▶ _TEXT_:
Thursday, February 21st, 2008

On IRC, I told Pia, that I enjoyed the Beijing SFD tremendously, and they should definitely win for 2007. I did make a note that if it was required, I would blog about it… She mentioned that it probably wouldn’t matter, because they were a contender already. Nonetheless, I figured that eventually I’d blog about it - turns out its come many months later, generally inspired by Peter Junge’s blog post. Lucky for me, all this isn’t just coming off from memory, but my trip report, that was on an internal mailing list!

First up, some quick resources: the winning report, photos, including the ones from the speaker dinner, held after the event, and the winning announcement. Granted, it was one of three events that won, but I’m happy and proud to have been associated with the Beijing event!

I had 20 minutes in total to get the message across, and there were always interesting questions that required entertaining. So my talk was entitled, Growing with MySQL. The slides themselves are pretty sparse, and I had my talk simultaneously translated (good thing I had some practice in Japan, beforehand), so all in all, I had less time to get my message across.

However, the room was full, and it was one of those amazing standing room audiences that I so always like to see. In actuality, with questions, I overran, and gave a 30 minute talk, with generally no objections from the audience (or organisers).

▶ _GOALS_:
1. In the blog post about the Beijing event, condense the paragraph beginning "I had 20 minutes in total" into a short bulleted list that keeps its main facts.
2. Write a few more sentences of the blog post about the Beijing event, picking up right after its final sentence.
The records have no connection to the blog post about the Beijing event.

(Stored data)
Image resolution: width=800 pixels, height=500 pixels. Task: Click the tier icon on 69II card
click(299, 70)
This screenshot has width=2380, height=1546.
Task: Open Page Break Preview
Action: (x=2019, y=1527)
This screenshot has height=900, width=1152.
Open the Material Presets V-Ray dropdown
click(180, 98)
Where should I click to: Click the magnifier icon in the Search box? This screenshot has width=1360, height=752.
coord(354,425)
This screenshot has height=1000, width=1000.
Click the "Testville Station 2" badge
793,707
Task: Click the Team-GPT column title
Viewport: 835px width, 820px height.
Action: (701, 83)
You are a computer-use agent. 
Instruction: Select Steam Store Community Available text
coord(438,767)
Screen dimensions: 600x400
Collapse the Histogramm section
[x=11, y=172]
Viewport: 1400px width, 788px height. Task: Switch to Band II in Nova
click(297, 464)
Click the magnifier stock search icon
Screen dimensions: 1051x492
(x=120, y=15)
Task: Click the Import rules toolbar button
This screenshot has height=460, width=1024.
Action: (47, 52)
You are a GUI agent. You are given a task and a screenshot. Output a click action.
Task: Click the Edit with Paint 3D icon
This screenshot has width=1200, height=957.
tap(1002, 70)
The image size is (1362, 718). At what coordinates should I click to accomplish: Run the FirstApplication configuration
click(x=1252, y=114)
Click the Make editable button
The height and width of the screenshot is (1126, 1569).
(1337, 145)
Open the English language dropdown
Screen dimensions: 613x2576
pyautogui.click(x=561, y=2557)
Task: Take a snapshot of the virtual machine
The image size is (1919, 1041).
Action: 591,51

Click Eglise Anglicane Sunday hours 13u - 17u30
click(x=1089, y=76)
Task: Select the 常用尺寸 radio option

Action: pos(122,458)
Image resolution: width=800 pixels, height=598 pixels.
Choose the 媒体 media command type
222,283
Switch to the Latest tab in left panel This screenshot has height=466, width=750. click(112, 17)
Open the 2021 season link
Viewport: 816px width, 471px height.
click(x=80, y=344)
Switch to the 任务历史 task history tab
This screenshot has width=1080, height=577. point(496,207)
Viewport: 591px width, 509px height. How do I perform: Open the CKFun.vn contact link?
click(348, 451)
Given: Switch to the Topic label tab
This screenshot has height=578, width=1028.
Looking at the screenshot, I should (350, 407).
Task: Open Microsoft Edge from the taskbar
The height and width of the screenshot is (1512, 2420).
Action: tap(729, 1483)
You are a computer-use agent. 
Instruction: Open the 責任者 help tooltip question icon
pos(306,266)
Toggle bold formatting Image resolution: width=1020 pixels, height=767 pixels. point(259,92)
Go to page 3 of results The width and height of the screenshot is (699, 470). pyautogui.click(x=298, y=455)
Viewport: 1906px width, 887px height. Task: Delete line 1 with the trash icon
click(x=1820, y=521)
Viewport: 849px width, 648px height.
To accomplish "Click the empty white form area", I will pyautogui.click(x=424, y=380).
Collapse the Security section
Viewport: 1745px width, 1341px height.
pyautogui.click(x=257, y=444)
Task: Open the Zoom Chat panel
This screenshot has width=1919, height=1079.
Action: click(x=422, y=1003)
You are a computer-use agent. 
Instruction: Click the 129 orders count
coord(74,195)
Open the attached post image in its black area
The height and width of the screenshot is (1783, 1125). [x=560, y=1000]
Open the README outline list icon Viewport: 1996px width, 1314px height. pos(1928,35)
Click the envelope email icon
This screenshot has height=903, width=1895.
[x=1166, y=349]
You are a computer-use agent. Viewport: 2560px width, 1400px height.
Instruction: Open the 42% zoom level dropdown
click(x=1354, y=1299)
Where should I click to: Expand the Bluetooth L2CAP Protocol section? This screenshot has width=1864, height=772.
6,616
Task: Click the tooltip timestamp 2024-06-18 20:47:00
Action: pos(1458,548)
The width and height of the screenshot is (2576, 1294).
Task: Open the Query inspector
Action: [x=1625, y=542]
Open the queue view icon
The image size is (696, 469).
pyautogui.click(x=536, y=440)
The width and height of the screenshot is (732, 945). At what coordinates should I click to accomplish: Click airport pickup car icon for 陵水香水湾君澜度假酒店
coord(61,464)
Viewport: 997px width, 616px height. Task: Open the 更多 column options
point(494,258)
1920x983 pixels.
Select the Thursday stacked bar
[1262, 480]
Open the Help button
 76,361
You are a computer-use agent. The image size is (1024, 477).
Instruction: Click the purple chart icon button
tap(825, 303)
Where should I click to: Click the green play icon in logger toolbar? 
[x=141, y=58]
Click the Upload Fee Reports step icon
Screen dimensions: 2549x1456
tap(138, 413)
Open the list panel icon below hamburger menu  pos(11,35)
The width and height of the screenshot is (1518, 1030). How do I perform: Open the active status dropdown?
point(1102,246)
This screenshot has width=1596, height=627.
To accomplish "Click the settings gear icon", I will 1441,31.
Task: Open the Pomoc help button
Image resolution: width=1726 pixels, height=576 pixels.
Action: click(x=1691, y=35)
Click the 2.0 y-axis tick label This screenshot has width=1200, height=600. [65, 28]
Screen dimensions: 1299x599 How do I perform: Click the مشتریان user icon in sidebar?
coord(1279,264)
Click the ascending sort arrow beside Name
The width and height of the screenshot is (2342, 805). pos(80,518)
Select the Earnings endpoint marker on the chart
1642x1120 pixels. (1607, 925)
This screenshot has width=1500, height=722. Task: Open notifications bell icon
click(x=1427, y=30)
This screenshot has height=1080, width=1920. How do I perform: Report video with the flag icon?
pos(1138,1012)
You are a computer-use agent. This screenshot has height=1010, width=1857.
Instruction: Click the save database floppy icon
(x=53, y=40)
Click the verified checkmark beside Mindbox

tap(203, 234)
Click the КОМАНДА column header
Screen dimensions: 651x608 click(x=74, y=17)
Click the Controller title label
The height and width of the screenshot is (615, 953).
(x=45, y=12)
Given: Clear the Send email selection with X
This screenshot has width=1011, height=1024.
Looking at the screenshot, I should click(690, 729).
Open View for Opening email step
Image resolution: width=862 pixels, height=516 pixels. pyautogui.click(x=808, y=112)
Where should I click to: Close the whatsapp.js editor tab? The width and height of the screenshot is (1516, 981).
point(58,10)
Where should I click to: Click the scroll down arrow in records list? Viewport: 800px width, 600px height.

▶ _ANSWERS TO EACH TASK_:
1.
- The talk was allotted 20 minutes in total, and interesting questions kept needing attention.
- It was titled Growing with MySQL.
- The slides were sparse.
- The talk was simultaneously translated, with earlier practice in Japan helping.
- As a result, there was less time to get the message across.

2.
Attendance at the event, in total, must have been about 700-800 folk. There were 500 showbags, and they were all finished by lunchtime. I caught up with Lalo (ex-Exoweb colleague), who handed me a nice pink Software Freedom Day t-shirt. Lets just say, you’ve got to be sure of your masculinity, before putting it on :)

I fielded some interesting questions, and the usual “How come Enterprise sources aren’t available if you don’t pay? How is that freedom?” of questions, to which I always honestly inform the questioner, that you’d get it at the BitKeeper source tree, available online.

During the event, I continually did plug, a MySQL Partner in China, Great Open Source, mainly because they were my excellent hosts, and they’re the focal point for all things MySQL in Beijing. The crowd was always interested in hearing that MySQL had a Cluster Team, that worked out of the Great Open Source offices, and I also mentioned a Summer of Code 2007 student, Jin Chen, who’s Chinese in origin, but is in Canada completing her studies at the moment,

The university that hosted us? Tsinghua University. This university is apparently ranked number one in China, though there’s a continuing battle with Peking University for the coveted spot.

Now, a few things I learned:

  1. OpenOffice.org has been forked, and there is a RedFlag Office now. I amused the RedFlag Office folk at the booth, when I showed them the easter egg (Help->Ctrl+SDT) which brings up the credits. They were impressed when they saw my name float by.
  2. There are about five known forks of MySQL in China. They are just basically renamed to something else, and rebuilt. Seems uncouth, and I understand things are being done to fix this.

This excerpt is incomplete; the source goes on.